Extrait cité:
⁂
Participer à l'école

Être informé, est-ce participer? Être consulté, l'est-ce davantage? La concertation est-elle le degré inférieur de la participation qui serait elle-même dépassée par la cogestion, avant-dernière marche avant l'autogestion?
La participation à l'école: une tentative d'éducation à la citoyenneté qui renvoie dos à dos le corporatisme des uns comme le consumérisme des autres. Une distinction à rappeler sans cesse entre le négociable et le non négociable. Un travail de discernement continu entre le savoir et l'opinion. Un exercice d'équilibre permanent entre la transmission et le débat.
⁂
Matériel:
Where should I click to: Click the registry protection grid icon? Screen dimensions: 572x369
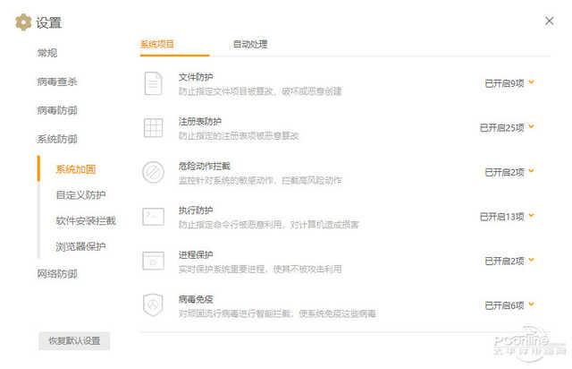153,127
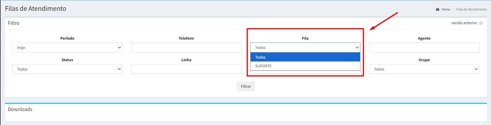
⁂
Objectifs:
1. D'après l'extrait cité, entre quels deux termes faut-il un travail de discernement continu ?
2. Renvoyez à l'identique le passage de l'extrait cité qui va de « Participer à l'école » jusqu'à « et le débat. ».

Réponses:
1. Entre le savoir et l'opinion.

2.
Participer à l'école

Être informé, est-ce participer? Être consulté, l'est-ce davantage? La concertation est-elle le degré inférieur de la participation qui serait elle-même dépassée par la cogestion, avant-dernière marche avant l'autogestion?
La participation à l'école: une tentative d'éducation à la citoyenneté qui renvoie dos à dos le corporatisme des uns comme le consumérisme des autres. Une distinction à rappeler sans cesse entre le négociable et le non négociable. Un travail de discernement continu entre le savoir et l'opinion. Un exercice d'équilibre permanent entre la transmission et le débat.